News Local CoE committee welcomes efforts to uphold national minority rights, but improvement needed

CoE committee welcomes efforts to uphold national minority rights, but improvement needed

 

A “general climate of tolerance” prevails in Cyprus, in particular towards the three constitutionally recognised national minorities: the Armenian, Maronite and Latin (Roman Catholic) religious groups, according to a report published today by the Council of Europe’s Advisory Committee on the Framework Convention for the Protection of National Minorities (FCNM).

Support to preserve minority identities continues to be provided, predominantly in the educational and cultural spheres, according to report findings, which are based on information obtained by the Advisory Committee from governmental and non-governmental interlocutors during its visit to Nicosia, Larnaca and Limassol in July last year.

Persons belonging to the Armenian, Maronite and Latin religious groups continue to have influence on policy making on subjects of relevance to them, essentially through their representatives in the House of Representatives, the report concludes.

Exercising the right to self-identification and effective consultation with religious and ethnic communities other than those officially recognised by the constitution remain “problematic” due to the constitutional set-up of the Republic of Cyprus. Nevertheless, the Advisory Committee welcomes that its recommendations from previous reports have been taken into account by the authorities to prepare the 2021 census questionnaire, which should lead to a more precise view on the diversity of Cypriot society.

Another positive development since previous reporting has been the increase in human and financial resources for the Ombudsperson’s Office and the possibility for this office to recruit staff according to its own criteria.
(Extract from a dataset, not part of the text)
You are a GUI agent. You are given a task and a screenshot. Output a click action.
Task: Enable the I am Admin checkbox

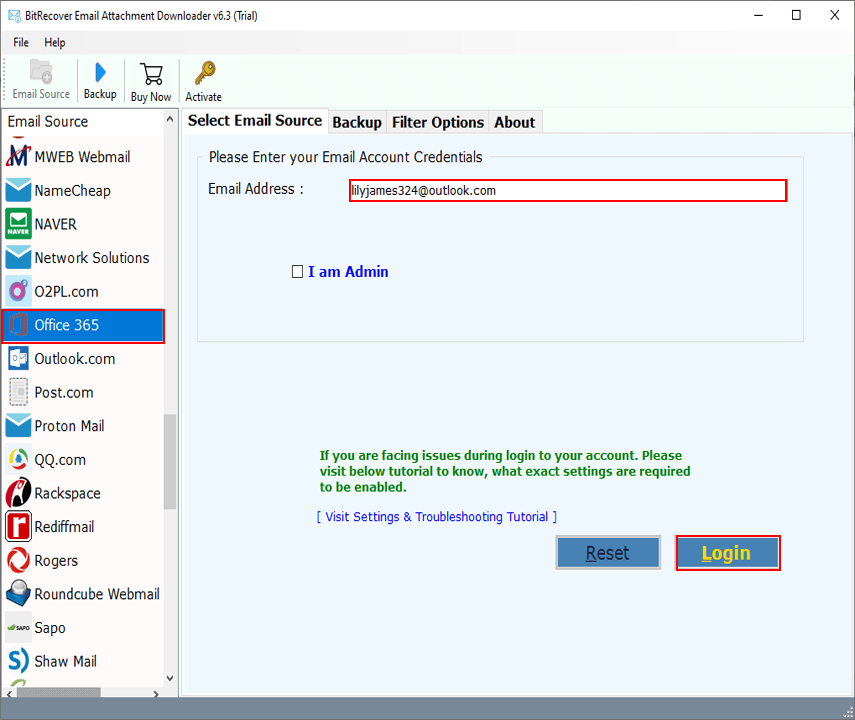click(297, 272)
These positive developments provide better conditions to ensure more timely examination and treatment of discrimination-related complaints.
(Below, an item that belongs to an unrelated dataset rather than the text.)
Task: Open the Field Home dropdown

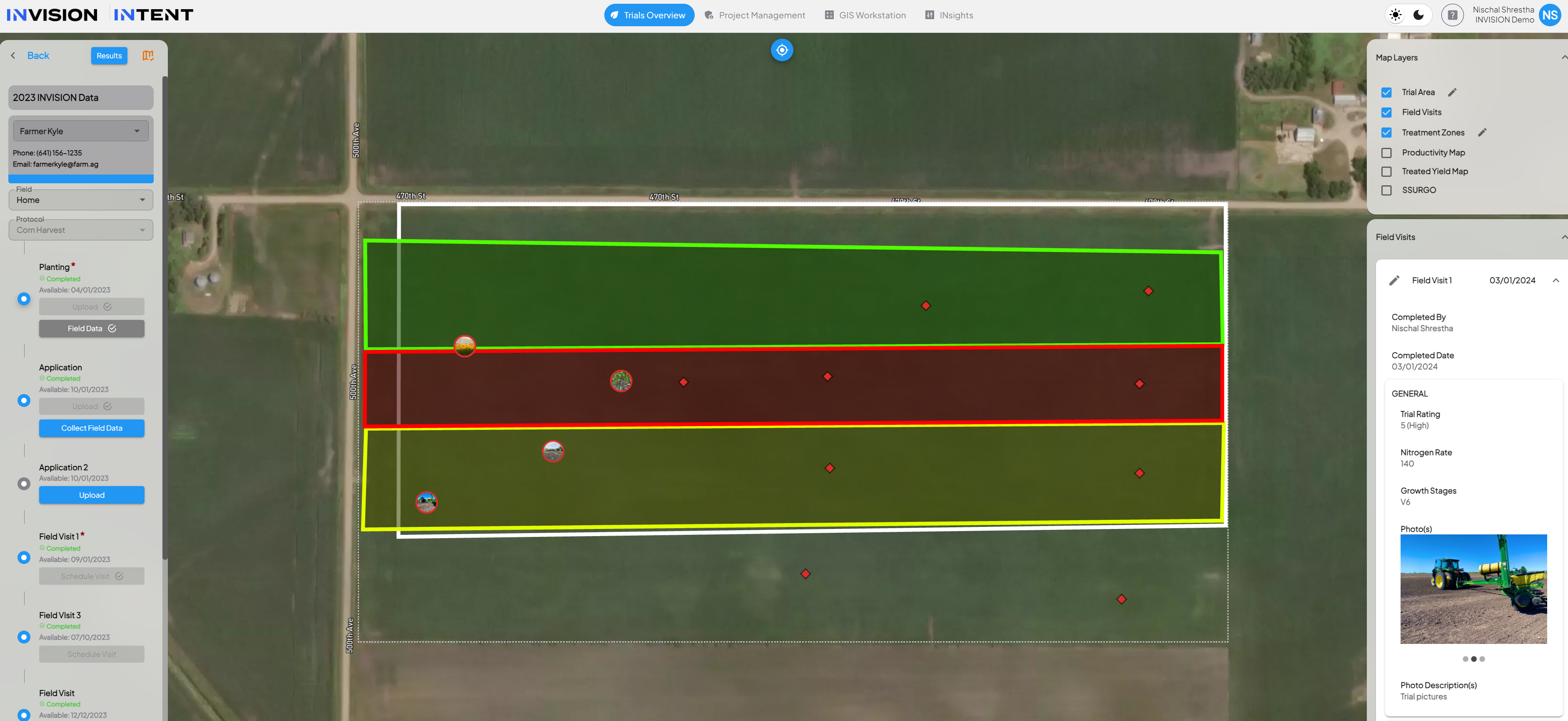Action: 80,200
Other positive developments include the codification of the Cypriot Maronite Arabic language and free-of-charge publications and multimedia materials for the general public dedicated to each of the three religious groups. The overall support to the cultural heritage of the three religious groups and their explicit mention in textbooks, as well as the creation of cultural centres for the Maronite and Latin religious groups are also welcomed in the report.

Despite such progress, more work is needed, according to the FCNM’s fifth state report on Cyprus.

For example, despite measures to improve living conditions and to end discrimination of the Roma population, Gurbeti Roma remain “socially and economically marginalised”.

The Advisory Committee is pleased that the Framework Convention is being applied on an-article-by-article basis to persons belonging to Roma who are not an officially recognised minority, with increased efforts by Cypriot authorities to “directly engage” with Roma representatives. But not enough improvement has been seen for their housing and employment. The classification of Cypriot Roma as being part of the Turkish Cypriot Community continues to have “negative implications” on their ability to access and enjoy certain rights.

Despite a comprehensive legal framework and existing data on hate crime and hate speech, the revision of the Police Code of Ethics, the publication of a Manual on Human Rights for the police, and human rights training programmes for police officers, the Advisory Committee regrets systematic gathering of disaggregated equality data is lacking. A proper evaluation of the performance of trained police officers also is needed to assess the effectiveness of such courses, according to the report.

Furthermore, while the Advisory Committee welcomes offers of radio programmes for religious groups, it notes a lack of similar TV programmes. Indeed, the current public media offer, both on radio and television, “falls short” of the needs of other religious and ethnic communities, including Roma, to voice their culture, traditions, and views, according to the report.

The report’s priority recommendations for the Cypriot authorities include the following:

–       Develop, in close consultation with Roma representatives, organisations and other relevant civil society actors, a detailed action plan for the social inclusion of Roma and their overall participation in socio-economic life, with clear indicators, timetables, distribution of tasks and budgetary allocations, with a view to improving in particular their living and housing conditions and developing tailor-made training programmes to promote the employment of Roma.

–       Implement the option of “multiple affiliation” in the 2021 census and ensure that relevant state officials and interviewees themselves are made aware of this option and that questions on ethnic and religious affiliation remain non-mandatory and open ended.

–       Ensure that complaints related to discriminatory treatment, including those submitted by, or on behalf of, persons belonging to religious and ethnic communities, are examined and dealt with by the Ombudsperson’s Office in a reasonable time, inter alia through ex officio investigations conducted within its mandate, and that decisions are enforced by the public authorities

–       Further increase financial support for teacher training in Armenian and Cypriot Maronite Arabic and urge the authorities to support the teaching of Armenian at upper secondary level and to consider creating a department for the Armenian language at university.

The Opinion of the Advisory Committee on Cyprus has been published today together with the government comments.